Testo fornito:
---
Dagli Stati preunitari
all’Italia unita:
l’Ottocento

1. Nascita e crescita della clinica

La calata dei francesi nel 1796 non giunge inattesa. L’arrivo in Italia degli uomini che hanno fatto la rivoluzione è stato preceduto dall’arrivo delle idee rivoluzionarie. Queste hanno valicato le Alpi qualche anno prima dell’Armata d’Italia del generale Bonaparte, colorando molte sfere d’azione e molti campi di pensiero.
Anche il pensiero medico si è colorato di novità, trasformandosi. Quando i francesi entrano da liberatori nell’Italia cisalpina, a Milano e a Pavia ha già fatto il suo ingresso, almeno da un quinquennio, un’idea di medicina che intende essere altrettanto liberatrice. Da un crogiuolo d’ideologie innovative emergono istanze di liberazione nei confronti dell’antico, sia questo l’ippocratismo tradizionale o l’ancien régime.
---
Dati grezzi:

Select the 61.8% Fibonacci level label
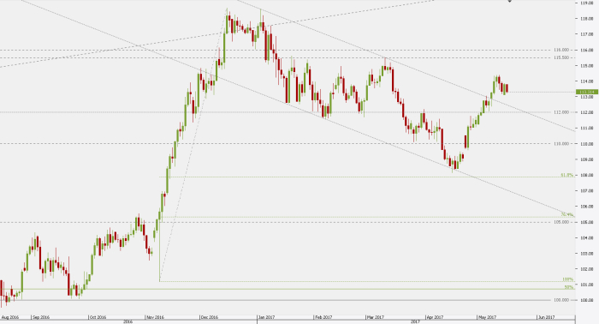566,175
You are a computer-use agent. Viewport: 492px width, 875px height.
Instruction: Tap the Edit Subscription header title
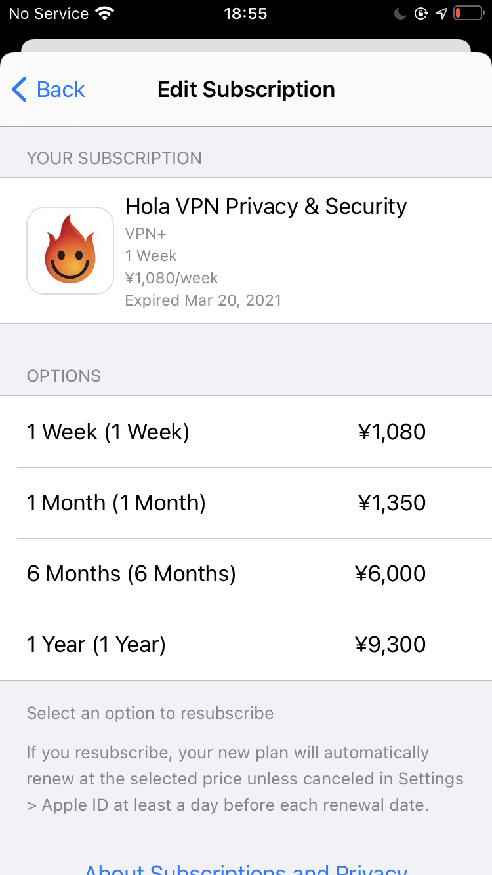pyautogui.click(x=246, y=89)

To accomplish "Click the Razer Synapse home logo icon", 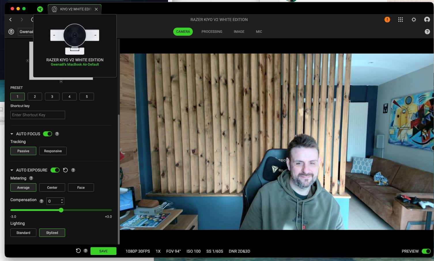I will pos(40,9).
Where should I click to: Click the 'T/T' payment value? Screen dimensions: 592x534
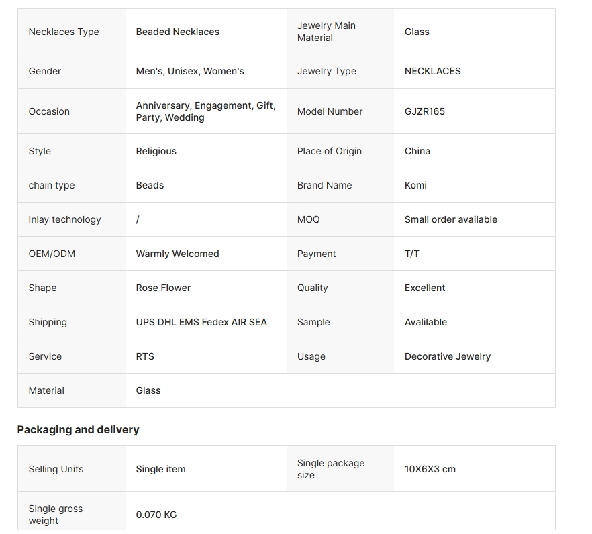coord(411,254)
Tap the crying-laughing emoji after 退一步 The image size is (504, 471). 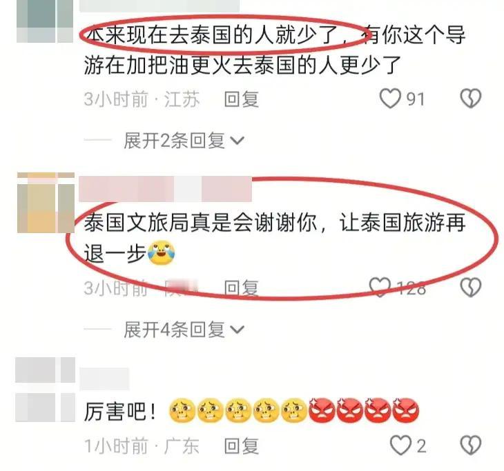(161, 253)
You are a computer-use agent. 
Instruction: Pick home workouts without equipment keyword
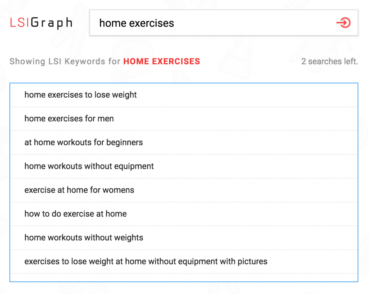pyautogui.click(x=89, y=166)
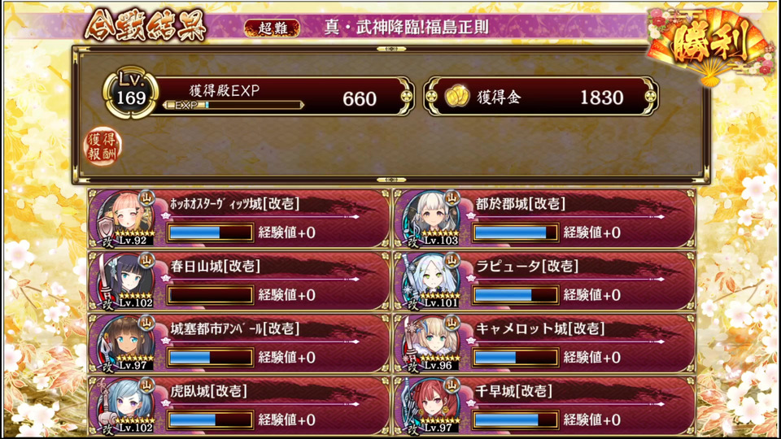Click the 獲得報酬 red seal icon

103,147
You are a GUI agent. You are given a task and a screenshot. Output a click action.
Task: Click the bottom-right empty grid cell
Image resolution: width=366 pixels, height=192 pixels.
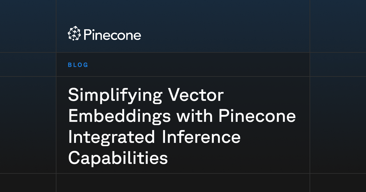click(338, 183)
---
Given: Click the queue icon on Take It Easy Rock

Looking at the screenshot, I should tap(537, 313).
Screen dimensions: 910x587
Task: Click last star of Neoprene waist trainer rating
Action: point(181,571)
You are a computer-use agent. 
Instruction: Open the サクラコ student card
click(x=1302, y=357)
---
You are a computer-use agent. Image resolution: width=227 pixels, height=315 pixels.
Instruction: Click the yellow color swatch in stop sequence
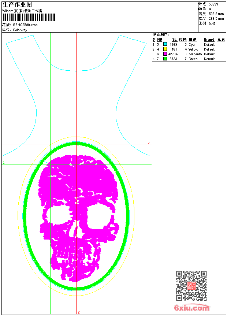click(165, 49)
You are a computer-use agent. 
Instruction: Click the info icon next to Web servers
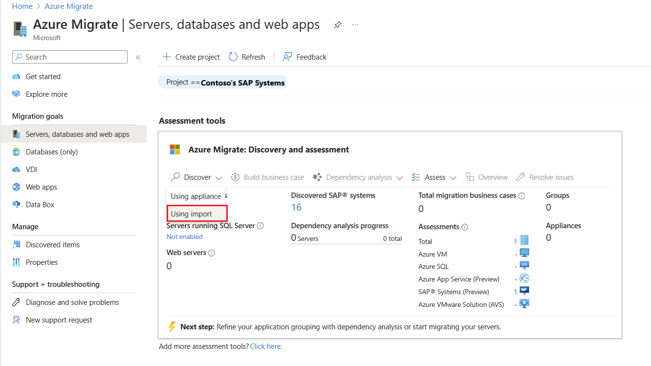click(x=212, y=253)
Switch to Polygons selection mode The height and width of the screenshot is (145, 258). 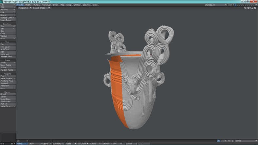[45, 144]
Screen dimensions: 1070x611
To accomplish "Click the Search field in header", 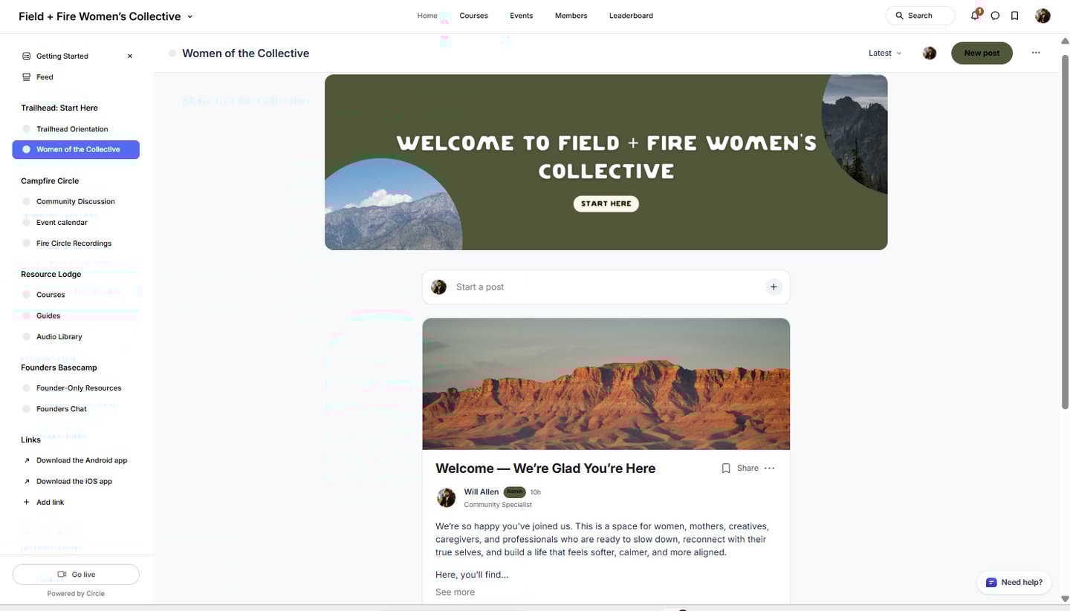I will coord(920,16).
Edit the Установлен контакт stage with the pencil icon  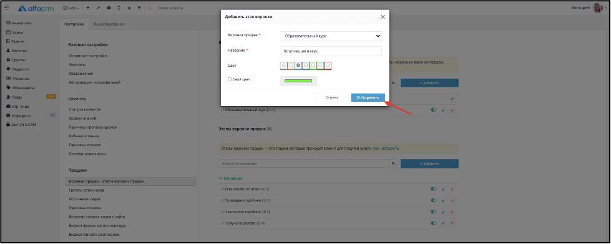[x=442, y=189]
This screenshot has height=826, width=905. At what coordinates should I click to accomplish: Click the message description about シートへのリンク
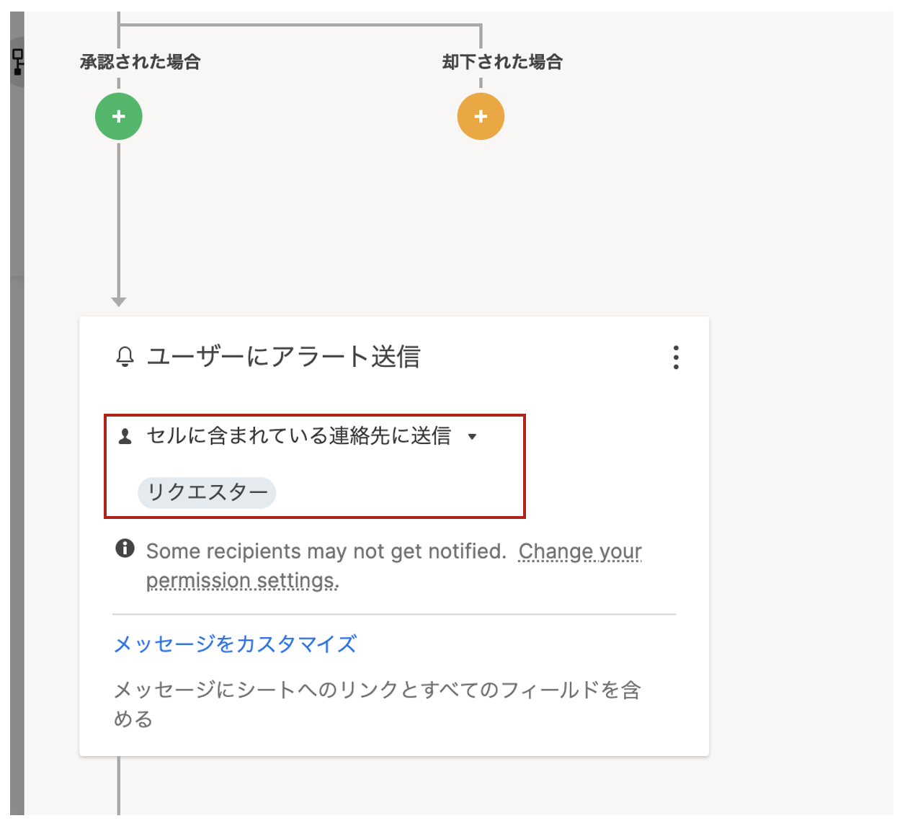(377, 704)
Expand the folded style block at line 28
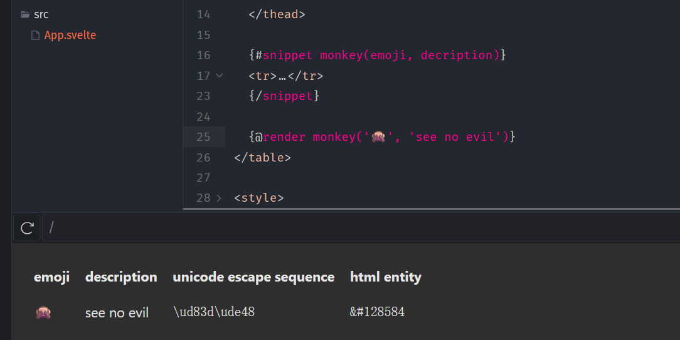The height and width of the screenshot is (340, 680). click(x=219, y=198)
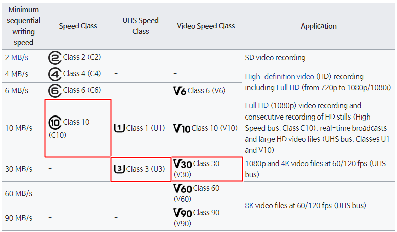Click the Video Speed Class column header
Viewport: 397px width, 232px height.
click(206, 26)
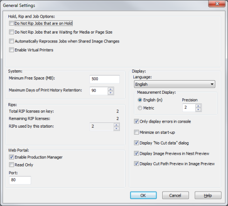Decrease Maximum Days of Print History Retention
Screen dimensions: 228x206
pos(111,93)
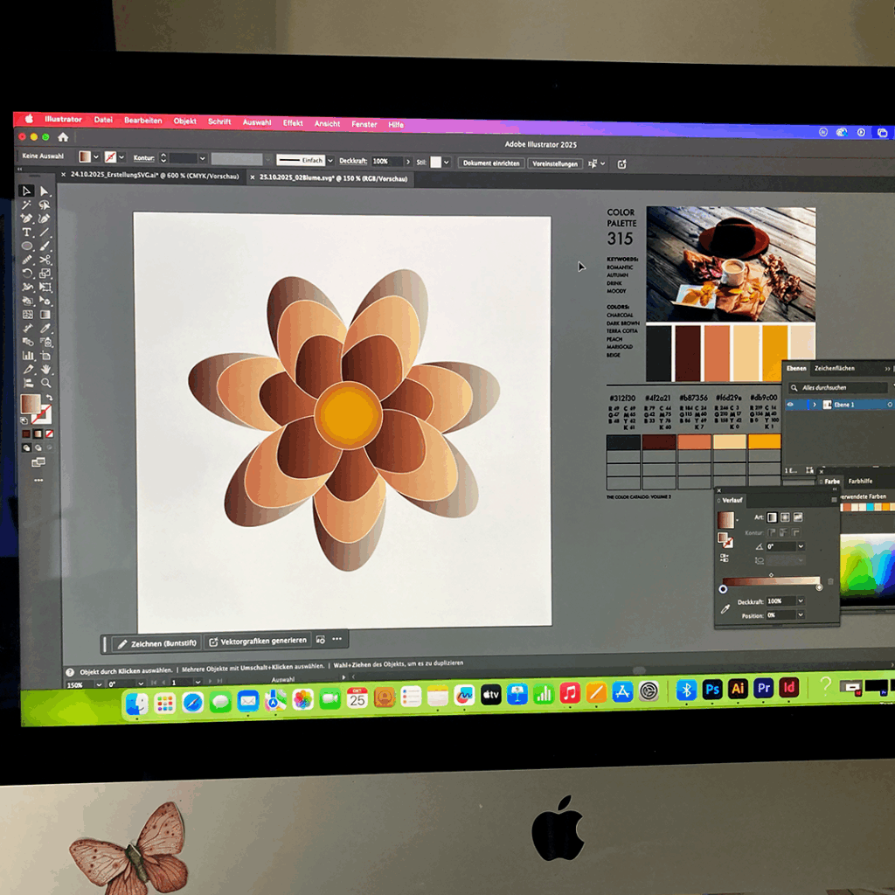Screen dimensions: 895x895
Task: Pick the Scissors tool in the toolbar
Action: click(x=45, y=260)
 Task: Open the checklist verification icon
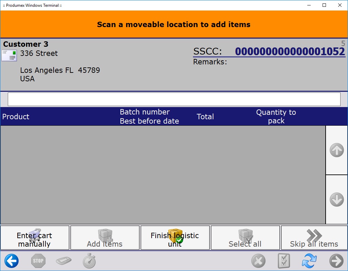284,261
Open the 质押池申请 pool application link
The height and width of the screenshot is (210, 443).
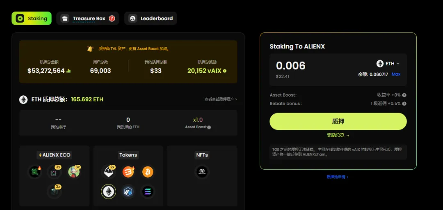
---
Compito richiesto: Secondo il testo fornito, da quanto tempo una nuova idea di medicina era già entrata a Milano e a Pavia quando vi arrivano i francesi?

Risposta scritta: Almeno da un quinquennio.